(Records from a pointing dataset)
--- --- ---
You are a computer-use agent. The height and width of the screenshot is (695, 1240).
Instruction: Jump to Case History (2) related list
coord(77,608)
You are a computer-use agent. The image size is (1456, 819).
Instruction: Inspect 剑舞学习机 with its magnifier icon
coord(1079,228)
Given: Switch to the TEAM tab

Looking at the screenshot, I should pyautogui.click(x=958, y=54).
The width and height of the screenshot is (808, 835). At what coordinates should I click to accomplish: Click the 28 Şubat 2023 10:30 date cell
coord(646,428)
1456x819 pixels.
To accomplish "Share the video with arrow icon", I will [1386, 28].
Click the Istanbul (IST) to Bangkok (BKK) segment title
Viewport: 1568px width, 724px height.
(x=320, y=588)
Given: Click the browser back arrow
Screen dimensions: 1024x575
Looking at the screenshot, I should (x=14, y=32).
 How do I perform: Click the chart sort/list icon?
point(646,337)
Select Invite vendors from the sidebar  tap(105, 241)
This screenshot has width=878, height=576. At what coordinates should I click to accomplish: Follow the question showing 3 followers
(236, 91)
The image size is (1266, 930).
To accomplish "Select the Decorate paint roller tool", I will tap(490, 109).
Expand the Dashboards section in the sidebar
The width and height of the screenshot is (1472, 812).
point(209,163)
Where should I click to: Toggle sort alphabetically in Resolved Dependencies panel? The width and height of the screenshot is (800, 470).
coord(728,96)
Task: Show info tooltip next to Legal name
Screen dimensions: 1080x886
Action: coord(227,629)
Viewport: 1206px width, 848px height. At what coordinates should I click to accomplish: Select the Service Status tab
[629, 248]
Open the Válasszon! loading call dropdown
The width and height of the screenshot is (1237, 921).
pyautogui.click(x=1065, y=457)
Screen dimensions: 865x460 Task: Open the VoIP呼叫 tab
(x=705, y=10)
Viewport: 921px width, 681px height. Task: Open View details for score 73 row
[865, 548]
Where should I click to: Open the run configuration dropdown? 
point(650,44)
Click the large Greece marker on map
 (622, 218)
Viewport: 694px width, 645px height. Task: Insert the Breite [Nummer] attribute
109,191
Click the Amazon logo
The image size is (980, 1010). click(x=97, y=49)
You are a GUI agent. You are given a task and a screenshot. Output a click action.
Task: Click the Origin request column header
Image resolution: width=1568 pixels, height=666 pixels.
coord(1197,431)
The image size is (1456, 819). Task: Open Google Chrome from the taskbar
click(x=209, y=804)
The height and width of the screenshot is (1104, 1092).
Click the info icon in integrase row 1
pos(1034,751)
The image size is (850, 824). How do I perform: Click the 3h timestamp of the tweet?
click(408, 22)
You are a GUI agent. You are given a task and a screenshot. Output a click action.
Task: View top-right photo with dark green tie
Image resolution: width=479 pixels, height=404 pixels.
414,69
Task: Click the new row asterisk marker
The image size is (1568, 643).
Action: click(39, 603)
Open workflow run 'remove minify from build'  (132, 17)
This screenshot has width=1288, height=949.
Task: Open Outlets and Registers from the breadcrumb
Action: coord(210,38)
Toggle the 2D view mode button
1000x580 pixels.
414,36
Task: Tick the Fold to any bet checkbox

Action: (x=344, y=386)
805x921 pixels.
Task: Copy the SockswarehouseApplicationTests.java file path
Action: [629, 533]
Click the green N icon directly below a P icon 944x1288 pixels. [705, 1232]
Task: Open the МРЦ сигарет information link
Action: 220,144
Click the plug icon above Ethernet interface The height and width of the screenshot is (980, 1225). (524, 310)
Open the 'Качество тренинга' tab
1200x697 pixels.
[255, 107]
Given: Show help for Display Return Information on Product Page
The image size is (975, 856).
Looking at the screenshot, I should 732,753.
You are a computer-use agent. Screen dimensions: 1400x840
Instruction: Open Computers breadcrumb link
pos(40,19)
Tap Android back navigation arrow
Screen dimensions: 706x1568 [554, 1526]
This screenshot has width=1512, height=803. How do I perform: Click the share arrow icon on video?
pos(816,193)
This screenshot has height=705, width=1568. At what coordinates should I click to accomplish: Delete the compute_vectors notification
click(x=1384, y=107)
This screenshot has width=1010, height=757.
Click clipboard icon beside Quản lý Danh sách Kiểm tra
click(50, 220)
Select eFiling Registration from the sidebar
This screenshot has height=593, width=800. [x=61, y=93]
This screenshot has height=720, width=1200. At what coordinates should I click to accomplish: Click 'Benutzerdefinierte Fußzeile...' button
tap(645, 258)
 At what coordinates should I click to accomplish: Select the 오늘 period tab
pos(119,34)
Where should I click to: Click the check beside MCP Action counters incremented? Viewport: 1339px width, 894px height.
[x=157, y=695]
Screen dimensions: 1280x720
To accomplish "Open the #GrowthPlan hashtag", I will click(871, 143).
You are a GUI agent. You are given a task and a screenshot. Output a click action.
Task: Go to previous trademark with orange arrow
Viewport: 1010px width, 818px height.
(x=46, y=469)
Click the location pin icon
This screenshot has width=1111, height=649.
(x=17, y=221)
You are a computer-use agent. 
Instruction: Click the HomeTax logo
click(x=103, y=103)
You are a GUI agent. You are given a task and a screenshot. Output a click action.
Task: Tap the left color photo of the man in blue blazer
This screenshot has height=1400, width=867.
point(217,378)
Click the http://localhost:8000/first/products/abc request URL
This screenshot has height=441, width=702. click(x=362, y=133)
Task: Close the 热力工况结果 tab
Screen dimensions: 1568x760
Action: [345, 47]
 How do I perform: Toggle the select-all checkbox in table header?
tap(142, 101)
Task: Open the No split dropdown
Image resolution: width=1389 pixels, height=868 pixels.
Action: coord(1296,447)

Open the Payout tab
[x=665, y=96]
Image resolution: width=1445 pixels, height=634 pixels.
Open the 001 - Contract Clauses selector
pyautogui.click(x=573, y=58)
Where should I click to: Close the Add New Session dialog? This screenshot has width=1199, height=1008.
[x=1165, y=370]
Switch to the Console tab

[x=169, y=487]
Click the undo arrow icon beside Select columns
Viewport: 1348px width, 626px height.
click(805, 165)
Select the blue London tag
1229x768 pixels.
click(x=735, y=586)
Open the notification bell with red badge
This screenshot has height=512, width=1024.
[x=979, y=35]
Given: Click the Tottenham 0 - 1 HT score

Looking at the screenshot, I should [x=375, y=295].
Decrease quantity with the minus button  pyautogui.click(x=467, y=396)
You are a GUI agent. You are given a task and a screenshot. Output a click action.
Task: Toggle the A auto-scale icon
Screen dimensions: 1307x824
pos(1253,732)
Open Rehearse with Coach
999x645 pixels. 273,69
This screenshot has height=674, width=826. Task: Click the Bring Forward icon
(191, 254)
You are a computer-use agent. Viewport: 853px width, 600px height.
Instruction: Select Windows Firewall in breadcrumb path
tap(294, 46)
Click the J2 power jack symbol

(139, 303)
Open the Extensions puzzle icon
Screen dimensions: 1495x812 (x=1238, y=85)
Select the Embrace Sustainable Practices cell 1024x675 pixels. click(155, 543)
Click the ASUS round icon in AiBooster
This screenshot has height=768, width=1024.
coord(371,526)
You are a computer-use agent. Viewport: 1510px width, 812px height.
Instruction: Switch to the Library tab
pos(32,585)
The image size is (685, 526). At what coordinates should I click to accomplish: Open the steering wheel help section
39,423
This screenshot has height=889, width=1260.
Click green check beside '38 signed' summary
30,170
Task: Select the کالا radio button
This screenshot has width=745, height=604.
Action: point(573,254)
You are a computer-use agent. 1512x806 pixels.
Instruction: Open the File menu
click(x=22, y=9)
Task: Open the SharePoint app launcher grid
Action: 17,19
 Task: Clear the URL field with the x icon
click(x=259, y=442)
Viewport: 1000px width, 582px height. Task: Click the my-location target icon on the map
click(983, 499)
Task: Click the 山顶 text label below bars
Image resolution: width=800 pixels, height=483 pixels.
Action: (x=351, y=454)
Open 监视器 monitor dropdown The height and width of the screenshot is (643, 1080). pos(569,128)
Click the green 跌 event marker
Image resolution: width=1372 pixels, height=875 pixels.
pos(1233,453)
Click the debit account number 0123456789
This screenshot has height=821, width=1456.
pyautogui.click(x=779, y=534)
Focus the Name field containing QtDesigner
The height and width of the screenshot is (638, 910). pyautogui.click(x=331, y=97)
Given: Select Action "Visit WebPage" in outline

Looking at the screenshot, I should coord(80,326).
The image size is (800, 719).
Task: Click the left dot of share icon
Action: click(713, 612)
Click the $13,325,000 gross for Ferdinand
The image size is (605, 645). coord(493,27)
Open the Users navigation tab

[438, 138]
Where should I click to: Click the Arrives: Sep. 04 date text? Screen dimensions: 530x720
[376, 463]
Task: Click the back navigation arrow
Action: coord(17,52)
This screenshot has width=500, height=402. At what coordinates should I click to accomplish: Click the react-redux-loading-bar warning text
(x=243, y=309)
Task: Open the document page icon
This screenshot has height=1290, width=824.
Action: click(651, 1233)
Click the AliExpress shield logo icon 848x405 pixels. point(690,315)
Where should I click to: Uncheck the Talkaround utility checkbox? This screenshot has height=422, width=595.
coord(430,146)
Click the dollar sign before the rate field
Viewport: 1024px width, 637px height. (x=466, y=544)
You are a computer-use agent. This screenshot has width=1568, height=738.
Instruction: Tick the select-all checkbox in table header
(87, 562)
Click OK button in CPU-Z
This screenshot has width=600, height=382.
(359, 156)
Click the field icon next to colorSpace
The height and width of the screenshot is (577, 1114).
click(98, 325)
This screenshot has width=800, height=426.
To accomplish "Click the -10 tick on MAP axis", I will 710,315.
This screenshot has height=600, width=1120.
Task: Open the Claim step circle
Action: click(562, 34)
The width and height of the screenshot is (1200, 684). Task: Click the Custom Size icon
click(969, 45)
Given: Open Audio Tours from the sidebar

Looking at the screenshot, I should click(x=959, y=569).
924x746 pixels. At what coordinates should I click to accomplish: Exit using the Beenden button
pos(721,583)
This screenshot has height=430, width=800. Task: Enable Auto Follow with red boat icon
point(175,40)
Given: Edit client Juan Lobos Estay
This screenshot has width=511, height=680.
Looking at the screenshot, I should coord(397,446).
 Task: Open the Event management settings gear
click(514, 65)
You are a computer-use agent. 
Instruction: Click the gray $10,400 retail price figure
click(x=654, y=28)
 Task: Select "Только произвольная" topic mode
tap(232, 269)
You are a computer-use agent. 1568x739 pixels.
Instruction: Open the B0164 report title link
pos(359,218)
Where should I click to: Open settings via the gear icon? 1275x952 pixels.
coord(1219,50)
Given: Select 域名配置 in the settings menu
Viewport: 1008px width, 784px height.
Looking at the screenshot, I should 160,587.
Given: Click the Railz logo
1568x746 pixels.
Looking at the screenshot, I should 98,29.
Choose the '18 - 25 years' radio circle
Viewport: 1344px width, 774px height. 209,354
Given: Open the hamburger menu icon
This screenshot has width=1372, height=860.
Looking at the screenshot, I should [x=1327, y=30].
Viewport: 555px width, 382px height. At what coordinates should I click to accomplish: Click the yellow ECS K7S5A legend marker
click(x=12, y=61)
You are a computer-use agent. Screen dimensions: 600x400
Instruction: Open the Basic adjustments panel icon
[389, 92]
--- --- ---
* STATED PROBLEM: Count the lines in the listing above that contain the word "blue". Give only the number.

* COMPLETED EXERCISE: 2